Il CRM è morto, lunga vita al CRM! (nel retail marketing)

Giuliano Pellizzari -

CRM

Negli anni ‘80 gli yuppies erano status symbol addicted. I marketer dei nostri anni invece dimostrano una dipendendenza meno allarmante: le anagrafiche! Non stiamo parlando delle anagrafiche classiche come indirizzo, telefono, e-mail… Stiamo parlando di anagrafiche avanzate. Legate a quel meccanismo spesso visto solo come software, chiamato CRM.
So di marketer dopati di CRM. Sì, lo so, non dovrei scriverlo pubblicamente, ma siamo ormai CRM addicted.
Ci sono probabilmente dei gruppi di aiuto “Ciao, sono Gustavo, sono un marketer e ho una dipendenza da CRM”, così come ve ne saranno per le altre aree business “Ciao, sono Clementina, sono una commerciale e ho incubi da CRM”.
E li senti alle convention, li leggi si Linkedin, li ascolti nelle interviste: se non monitorano lo starnuto dell’ultimo lead di passaggio, rischiano di scandagliarne il profilo tramite social…
Il CRM è un sistema (è o era?) un sistema di gestione delle relazioni con la clientela che raccoglie tutti i dati possibili sul cliente per monitorarne l’attività. Le aziende orientate al mercato si interessano del cliente in funzione dall’ambiente circostante, quindi tengono conto di molti parametri (operativi, analitici, collaborativi) con cui lavorare alla fidelizzazione del cliente.
Devo dirlo.

Il CRM è Morto!

Ecco, l’ho detto. Lo so, adesso si scateneranno nel dire “guarda che… Ehi tu… Sì, ma il mio CRM… Porta rispetto!” E avranno ragione.
Molti anni fa il CRM fu argomento di una mia tesi di laurea. Per chi non avesse colto “MOLTI”. Oggi ho sentore che di tesi di laurea sul CRM ne troverei pochine in giro.

Perché?

Per la stessa ragione per cui i dati di vendita in negozio non sono coordinati con i dati di vendita on line. Spesso, esperienza vissuta direttamente presso grandi clienti, le anagrafiche non collimano. E ci sono anagrafiche non interne, come quelle presenti sui social. O informazioni raccolte tramite visite ai siti, con sistemi di cookies sempre pronti a tracciare il movimento digitale. Mentre i beacon son pronti a tracciare, assieme alle App il movimento fisico, le modalità di acquisto, lo stile di vita, gli interessi reali e potenziali.

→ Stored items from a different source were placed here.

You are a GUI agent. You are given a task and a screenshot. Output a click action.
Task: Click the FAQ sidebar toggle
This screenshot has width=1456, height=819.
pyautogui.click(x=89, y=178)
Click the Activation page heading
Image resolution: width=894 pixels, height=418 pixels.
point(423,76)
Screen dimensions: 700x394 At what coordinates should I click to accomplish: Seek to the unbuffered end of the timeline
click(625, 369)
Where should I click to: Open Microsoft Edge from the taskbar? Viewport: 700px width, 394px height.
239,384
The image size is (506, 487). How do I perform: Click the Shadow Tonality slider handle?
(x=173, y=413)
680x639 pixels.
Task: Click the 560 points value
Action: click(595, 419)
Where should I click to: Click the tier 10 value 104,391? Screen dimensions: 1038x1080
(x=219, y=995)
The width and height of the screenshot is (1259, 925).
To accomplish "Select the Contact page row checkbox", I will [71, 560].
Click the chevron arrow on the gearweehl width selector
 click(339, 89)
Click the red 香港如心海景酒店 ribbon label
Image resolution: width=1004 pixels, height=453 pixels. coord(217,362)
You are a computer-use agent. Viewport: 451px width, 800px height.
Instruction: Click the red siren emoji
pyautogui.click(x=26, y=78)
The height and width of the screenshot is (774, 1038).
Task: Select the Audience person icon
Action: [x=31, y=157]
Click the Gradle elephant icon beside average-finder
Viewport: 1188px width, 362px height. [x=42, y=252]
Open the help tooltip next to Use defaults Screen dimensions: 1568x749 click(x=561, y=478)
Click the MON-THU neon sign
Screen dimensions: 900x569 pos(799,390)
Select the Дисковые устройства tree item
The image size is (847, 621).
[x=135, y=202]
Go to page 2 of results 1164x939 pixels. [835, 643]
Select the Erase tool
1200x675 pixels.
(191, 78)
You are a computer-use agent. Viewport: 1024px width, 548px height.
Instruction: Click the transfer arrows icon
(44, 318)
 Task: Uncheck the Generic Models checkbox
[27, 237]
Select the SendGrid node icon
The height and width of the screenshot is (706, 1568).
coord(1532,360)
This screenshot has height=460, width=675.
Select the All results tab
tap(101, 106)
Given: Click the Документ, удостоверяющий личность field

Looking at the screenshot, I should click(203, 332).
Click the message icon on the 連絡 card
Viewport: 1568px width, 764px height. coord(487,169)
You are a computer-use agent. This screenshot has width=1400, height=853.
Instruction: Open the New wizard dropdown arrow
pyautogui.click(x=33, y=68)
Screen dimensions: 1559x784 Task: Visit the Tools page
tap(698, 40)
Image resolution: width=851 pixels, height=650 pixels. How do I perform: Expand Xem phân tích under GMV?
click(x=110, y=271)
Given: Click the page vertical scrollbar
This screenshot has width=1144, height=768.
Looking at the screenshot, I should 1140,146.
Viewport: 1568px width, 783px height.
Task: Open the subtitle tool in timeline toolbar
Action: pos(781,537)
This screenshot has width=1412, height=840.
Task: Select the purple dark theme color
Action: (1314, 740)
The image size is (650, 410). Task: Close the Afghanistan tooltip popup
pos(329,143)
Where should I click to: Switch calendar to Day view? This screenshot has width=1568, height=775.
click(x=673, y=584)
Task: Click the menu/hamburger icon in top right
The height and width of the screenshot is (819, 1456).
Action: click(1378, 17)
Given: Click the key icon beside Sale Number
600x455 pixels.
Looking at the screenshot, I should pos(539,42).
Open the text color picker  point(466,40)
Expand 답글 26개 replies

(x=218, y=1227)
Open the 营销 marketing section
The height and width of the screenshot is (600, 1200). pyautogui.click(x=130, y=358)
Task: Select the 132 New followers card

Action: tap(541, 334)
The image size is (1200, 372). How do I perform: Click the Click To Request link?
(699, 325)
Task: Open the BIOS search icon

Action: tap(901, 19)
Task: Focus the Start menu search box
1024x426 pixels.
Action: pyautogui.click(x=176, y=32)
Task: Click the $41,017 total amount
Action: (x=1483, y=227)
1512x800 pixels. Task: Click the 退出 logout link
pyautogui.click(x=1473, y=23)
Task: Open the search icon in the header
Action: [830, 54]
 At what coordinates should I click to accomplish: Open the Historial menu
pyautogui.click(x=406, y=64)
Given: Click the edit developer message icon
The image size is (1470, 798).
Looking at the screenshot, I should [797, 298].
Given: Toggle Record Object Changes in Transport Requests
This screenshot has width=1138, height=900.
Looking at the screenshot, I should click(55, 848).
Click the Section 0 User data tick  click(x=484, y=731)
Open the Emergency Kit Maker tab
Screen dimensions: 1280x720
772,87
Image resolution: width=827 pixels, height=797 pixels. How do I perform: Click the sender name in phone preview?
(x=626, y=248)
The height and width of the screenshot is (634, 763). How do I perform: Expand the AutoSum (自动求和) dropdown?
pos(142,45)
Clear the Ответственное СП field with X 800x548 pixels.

Leggi anche: “Annoiato del Multichannel? Ci sono i Kpi esterni per A.I.


Di quale CRM andiamo cianciando?

Qui si parla di MDM, di B.I., di sistemi multichannel, di flussi, di sistemi dotati di workflow su più canali di relazione, di customer journey, di analisi del comportamento di acquisto e quando ci impegniamo, di analisi del comportamento dell’addetto alle vendite.
Un CRM? La dipendenza non è da CRM, il CRM ha un peso sempre minore rispetto agli altri colossi che lo stanno affiancando.
Il CRM è ormai vetusto, come concetto. Perché integrato, assorbito, unificato, amalgamato dalla presenza di tutti gli altri sistemi che governano. Non c’è un “database centrale” dove tutto converge, un luogo di repository assoluto. E se c’è si chiama sistema di Master Data Management e non è un sistema di CRM. E non pensa tanto quanto potrà fare l’A.I.

Quando?

C’è intelligenza artificiale anche nel iPhone X, figuriamoci in quanto tempo ve ne sarà una in grado di gestire e integrare un sistema di MDM.

Butto via tutto?

Oh, adesso, sempre così. Questi cambi drastici tipici da marketer! Non è che se una mattina ti svegli e dici “da oggi niente più CRM” poi dopo una settimana riesci a fare azioni di marketing più mirate… Dobbiamo muoverci in modo strategico: magari intanto cerchiamo di capire quali siano le fonti dei nostri dati attuali, quali siano le opportunità offerte dal mercato, quali siano i miei veri must have e le probabili necessità in un prossimo futuro. Lavoro da Analisti avanzati, da Project Manager (ne sono circondato, a volte sorridono). La consapevolezza però che “il CRM nella vita non basta” è il primo traguardo da raggiungere.
Da lì in poi si apriranno mondi e opportunità, che potremo chiamare come vorremo, anche CRM.